Commission Chairman Patrick Millsaps, who was reappointed to the commission by Deal earlier this year, said the actions were driven by the agency’s budget crunch. State lawmakers have cut ethics commission funding by 42 percent since 2008.
But in a June 15 email obtained by The Atlanta Journal-Constitution, Kalberman questioned the timing of the salary cut and noted her recent efforts to advance the agency’s investigation into ethics complaints against Deal.
“I do not believe it to be a coincidence that your increased concern with the budget coincides with my staff’s preparation and delivery to you for your signature the subpoenas related to the ongoing Nathan Deal investigation,” Kalberman wrote.
In the email, Kalberman also said the subpoenas had been reviewed and approved by the attorney general’s office and that the FBI had offered the use of its forensic accountant in the probe.
Kalberman made no mention of those allegations during Friday’s meeting. Following a one-hour closed session, Kalberman said she would stay on until a replacement is found.
“I have the greatest respect for the commission and the work that it does,” Kalberman said.
Her deputy, former prosecutor Sherilyn Streicker, will lose her $86,000-a-year job on June 30, the end of the fiscal year, leaving the already lean commission with a skeleton staff.
Deal’s attorney, Randy Evans, told The AP that Deal was cooperating fully with the ethics inquiry and questioned Kalberman’s motives.
“This is an enormous fabrication by a disgruntled employee that wants to create noise because she is a disgruntled employee,” Evans said. “I am disappointed we got dragged into this.”
Evans said Deal had nothing to do with the salary cut.
Files obtained through an open records request by The Associated Press show that the ethics commission staff was asked to give approval of a draft subpoena for the Deal campaign at a May 3 meeting.
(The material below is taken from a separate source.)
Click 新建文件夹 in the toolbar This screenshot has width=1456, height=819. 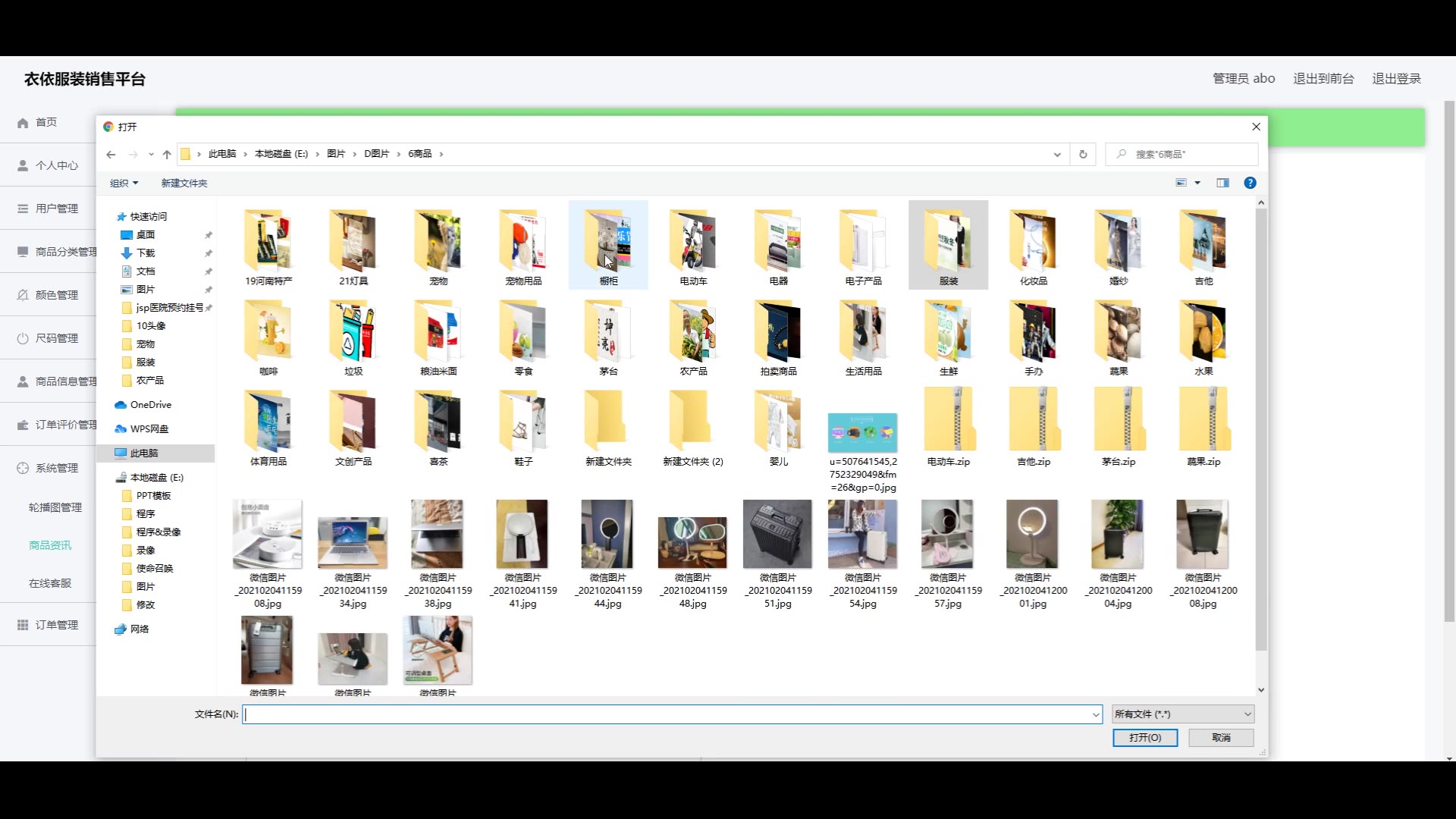(184, 184)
The scope of the subpoena was unclear.
The commission is investigating three complaints filed against Deal during last year’s campaign for governor.
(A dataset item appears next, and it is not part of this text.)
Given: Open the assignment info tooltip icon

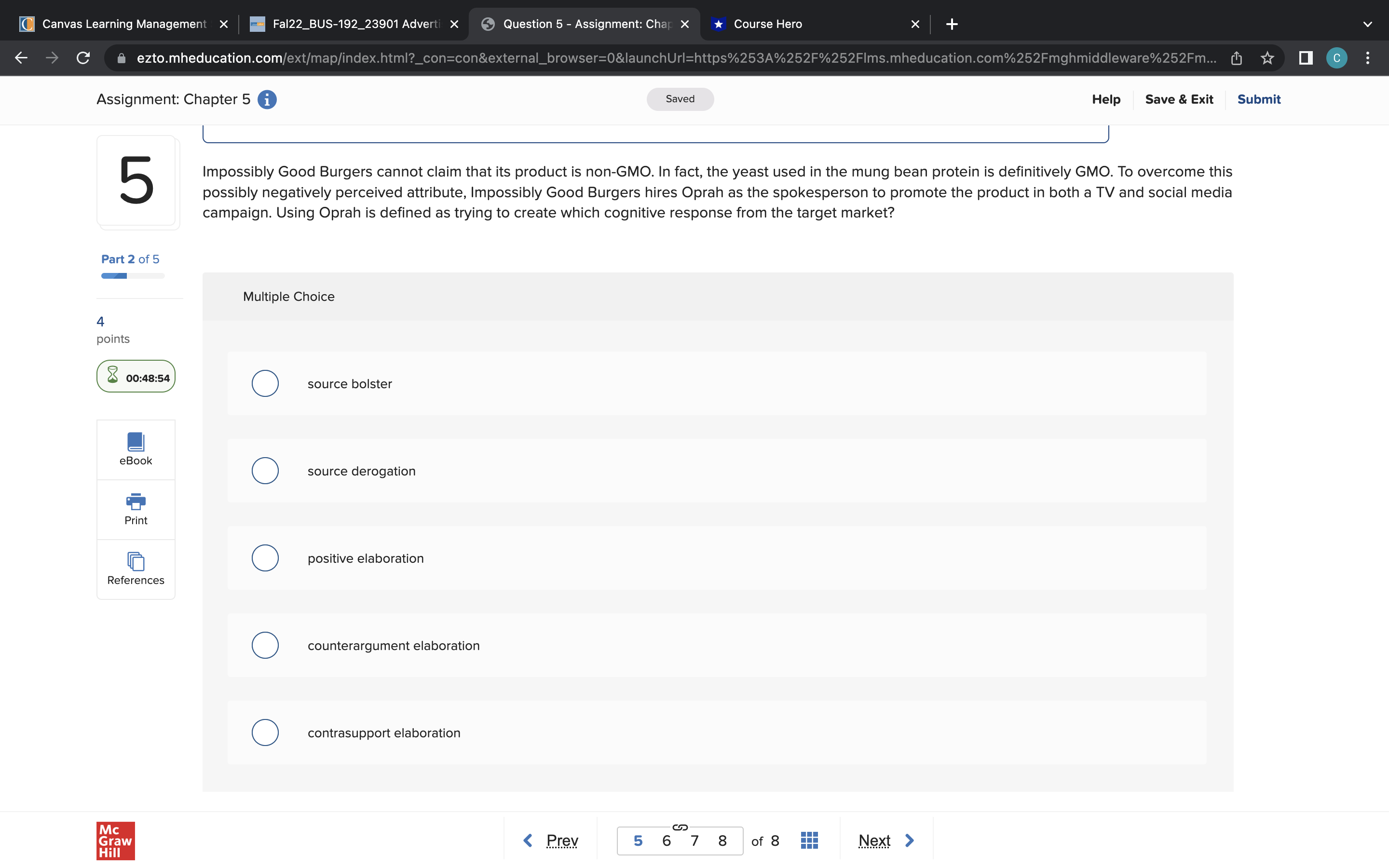Looking at the screenshot, I should click(266, 99).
One dealt with his use of campaign money to pay for legal fees related to a congressional ethics probe. Another dealt with his disclosure of aircraft use. The third concerned whether he accepted campaign contributions that exceeded state limits.
Streicker said the commissioners declined to sign off on the subpoena at the May 3 meeting.
Kalberman said Friday that it had been customary to have commission members sign off on subpoenas, although it is not required by law.
Asked about the subpoenas on Friday, Commissioner Kevin Abernathy, Josh Belinfante and Kent Alexander would not comment.
“It was not on the agenda,” was all Abernathy would say.
Millsaps, who participated in the meeting by phone, could not be reached for comment.
Kalberman’s attorney, H. Grady Thrasher, said the inquiries into the Deal campaign finance allegations will continue.
State lawmakers have chopped the ethics commission’s budget at the same time they have increased its responsibilities, requiring all local elected officials now to file campaign disclosures forms with the state, for example.
Commission members went out of their way to praise Kalberman’s work on Friday, even as they cut her salary. The commission voted to reduce the executive director’s salary from $120,000 to a maximum of $85,000.
Belinfante allowed that it would challenging to find a quality ethics choice given the commission’s budget challenges and the reduced salary.
“But I believe we will find someone to do the job,” he said.